BERAU POST - Lapangan futsal menjadi ruang pertemuan bagi para alumni lintas generasi Madrasah Aliyah Negeri (MAN) Berau dalam gelaran perdana MAN Generation Cup 2026.
Bukan hanya menghadirkan persaingan olahraga, turnamen yang diikuti 19 tim tersebut menjadi ajang mempererat kembali hubungan antarangkatan yang sempat terpisah oleh waktu.
Setelah melalui rangkaian pertandingan dengan sistem grup hingga babak akhir, MMXV Angkatan 2015 berhasil mencatatkan namanya sebagai juara pertama turnamen tersebut.
Penampilan konsisten sepanjang kompetisi membawa mereka menjadi kampiun perdana dalam ajang yang mengusung semangat kebersamaan keluarga besar MAN Berau.
Sementara itu, Fuerza Angkatan 2018 harus puas berada di posisi kedua. Eighteen Angkatan 2018 mengamankan peringkat ketiga, sedangkan Hanaku Angkatan 2014 menempati posisi keempat.
Meski menghadirkan atmosfer kompetitif di dalam lapangan, tujuan utama kegiatan ini bukan sekadar mencari pemenang.

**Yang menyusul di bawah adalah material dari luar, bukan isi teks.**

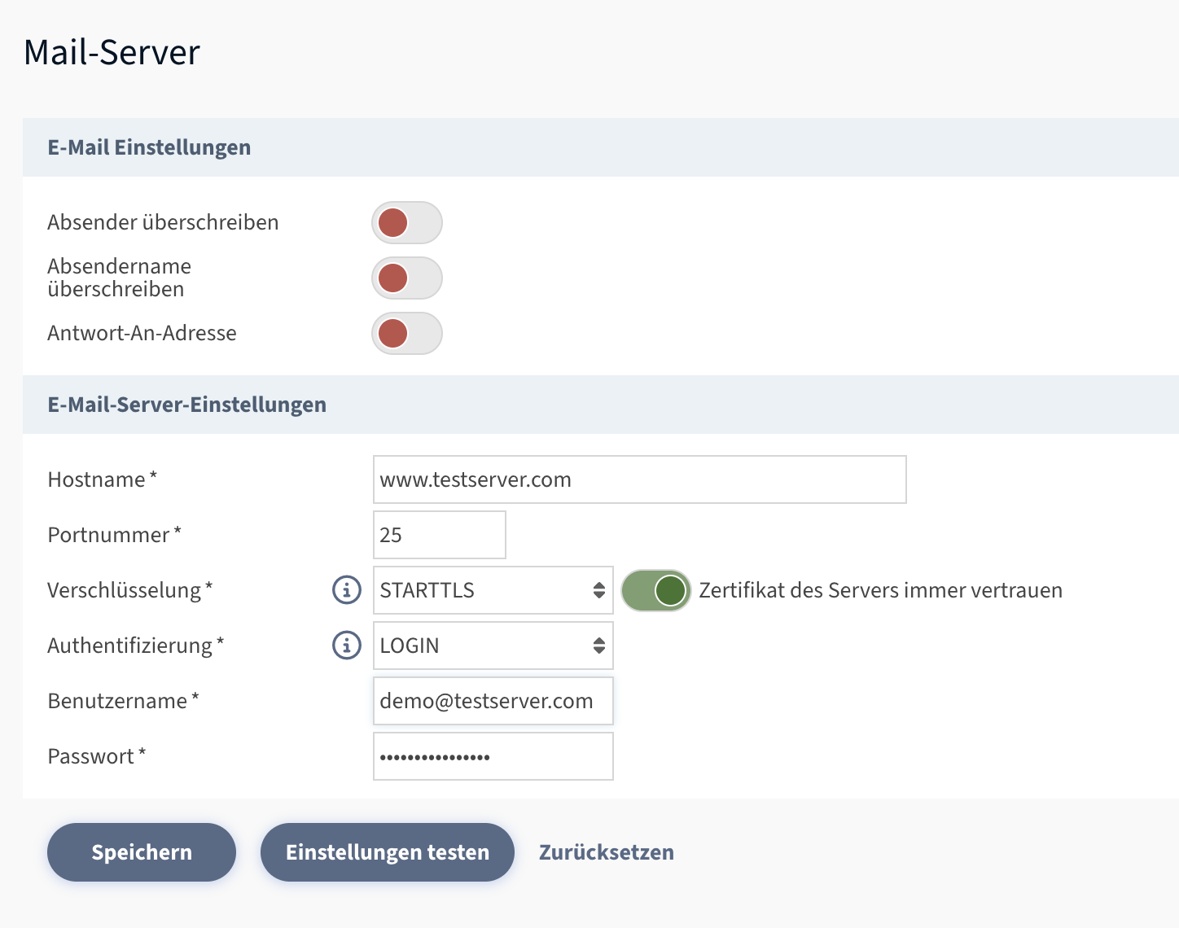The image size is (1179, 928).
Task: Open the STARTTLS encryption dropdown
Action: pyautogui.click(x=493, y=590)
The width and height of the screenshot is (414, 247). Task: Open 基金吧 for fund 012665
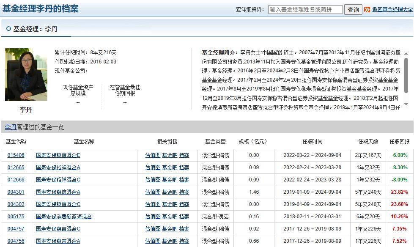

Turnamen tersebut dirancang sebagai wadah memperkuat silaturahmi antara alumni, guru, dan siswa MAN Berau dari berbagai generasi.
Kepala Madrasah MAN Berau, Khoiri Rohmanilah, menilai keberhasilan pelaksanaan turnamen tidak terlepas dari kerja sama dan dedikasi seluruh pihak yang terlibat, terutama panitia penyelenggara.
“Yang paling kami apresiasi adalah semangat kebersamaan yang muncul dari kegiatan ini. Dengan persiapan dan kerja keras panitia, kegiatan perdana ini bisa berjalan dengan baik,” ungkapnya.
Ia berharap MAN Generation Cup dapat menjadi agenda yang terus berkembang dan menjadi sarana memperkuat hubungan keluarga besar MAN Berau.
“Kami ingin kegiatan seperti ini terus hadir, karena bukan hanya tentang pertandingan, tetapi bagaimana guru, alumni, dan siswa tetap memiliki ikatan yang kuat,” tambah Khoiri.
Ketua IKA MAN Berau, Ahmadong, menyebut turnamen tersebut menjadi salah satu kegiatan positif yang mampu mempertemukan kembali alumni dari berbagai angkatan.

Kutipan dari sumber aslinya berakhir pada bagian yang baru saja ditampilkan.